## Exercise:
Everything from the line holding "Click the หมายเหตุ notes heading" through the end of the records should be printed exactly, apart from the pictures.

## Records provided:

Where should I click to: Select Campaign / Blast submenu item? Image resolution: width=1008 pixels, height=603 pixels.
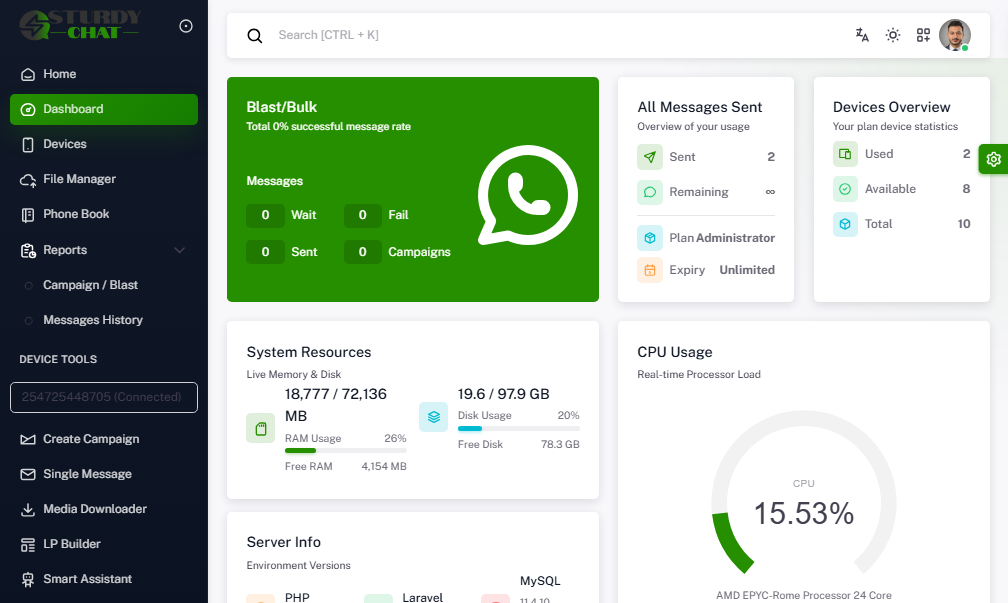click(90, 285)
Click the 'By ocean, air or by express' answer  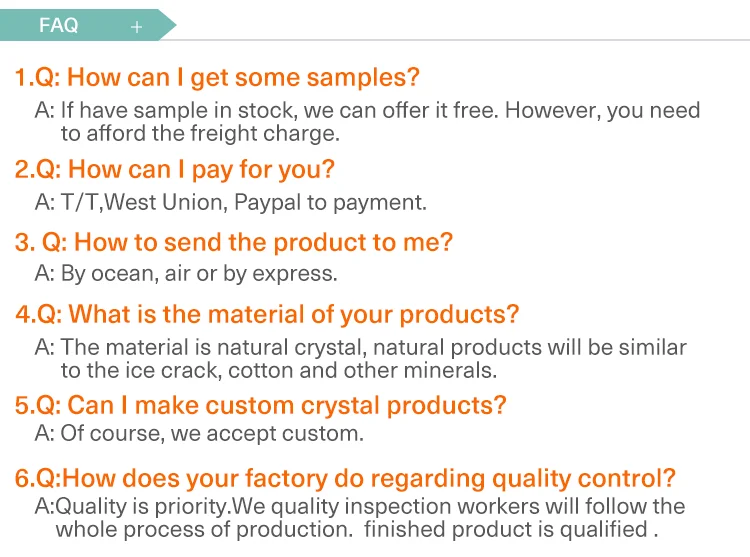186,273
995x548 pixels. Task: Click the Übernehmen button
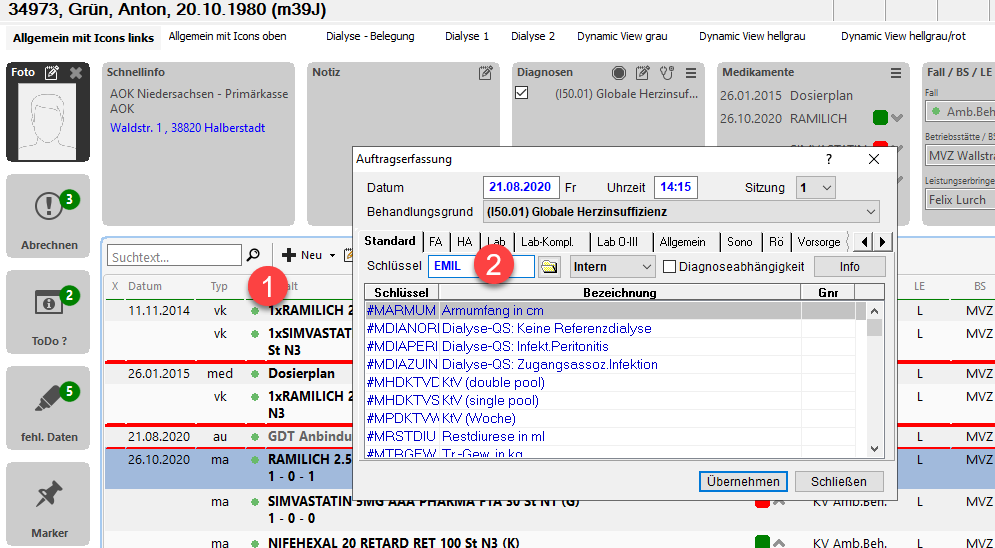click(742, 481)
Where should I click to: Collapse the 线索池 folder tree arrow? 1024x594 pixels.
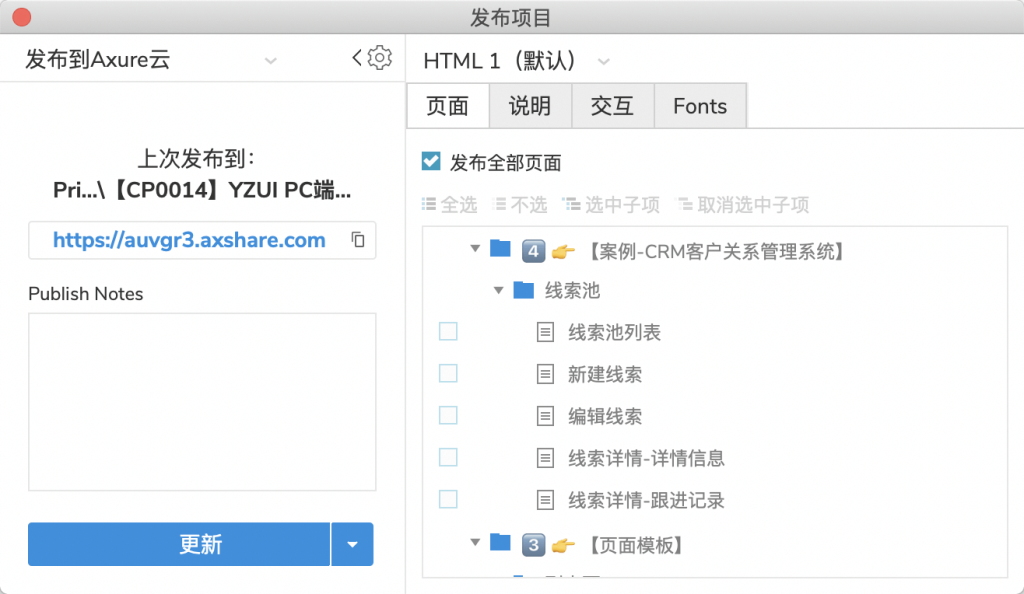(498, 290)
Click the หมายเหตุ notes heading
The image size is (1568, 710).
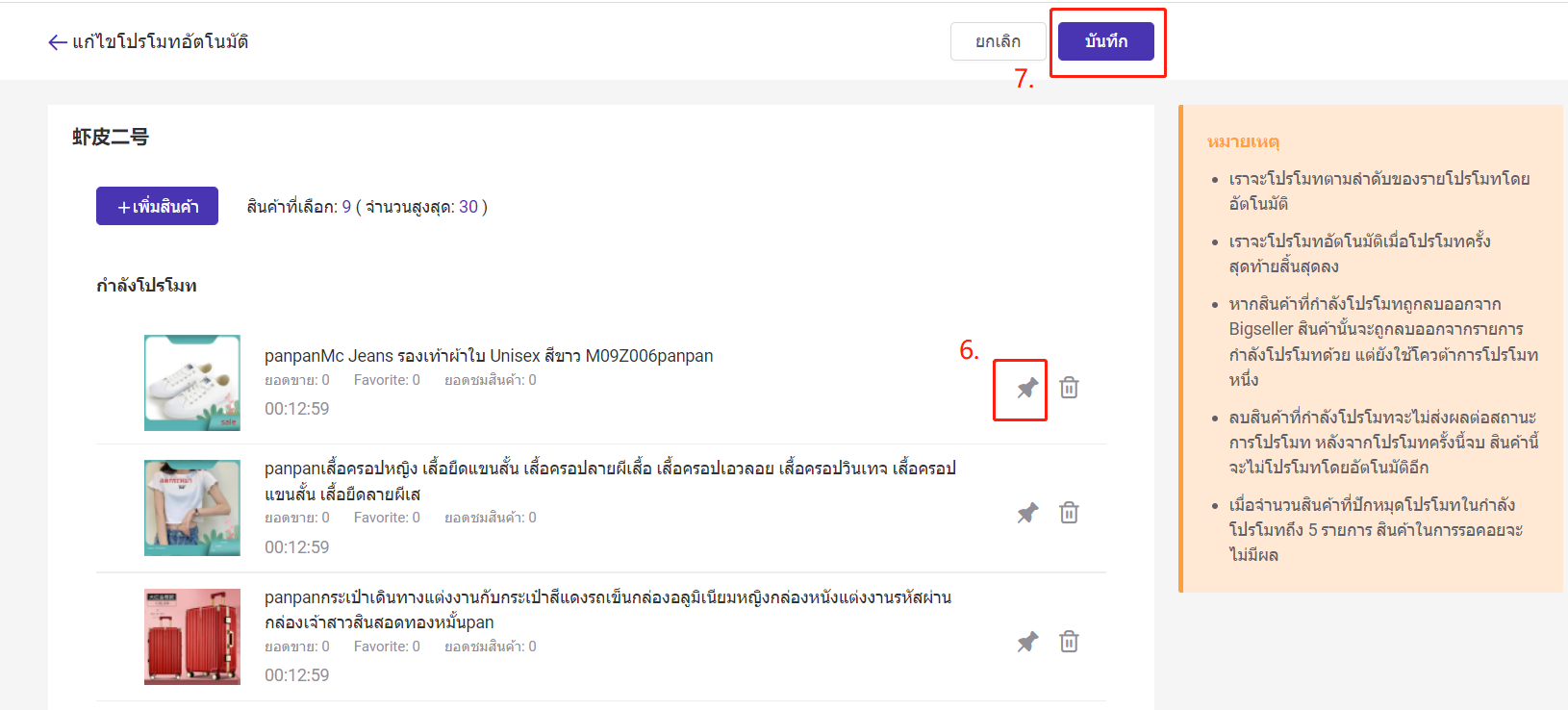pyautogui.click(x=1243, y=142)
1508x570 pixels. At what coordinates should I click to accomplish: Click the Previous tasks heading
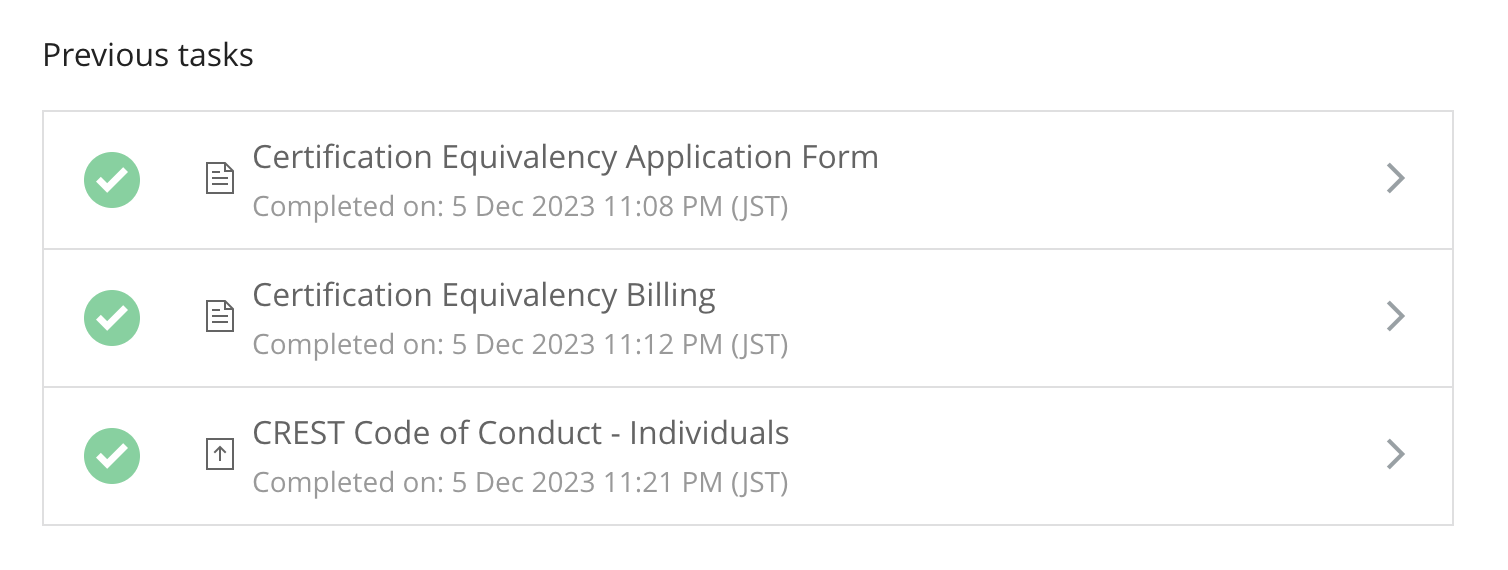148,55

## Task answer:
Click the หมายเหตุ notes heading
The image size is (1568, 710).
pyautogui.click(x=1243, y=142)
1508x570 pixels. At what coordinates should I click to accomplish: Click the Previous tasks heading
148,55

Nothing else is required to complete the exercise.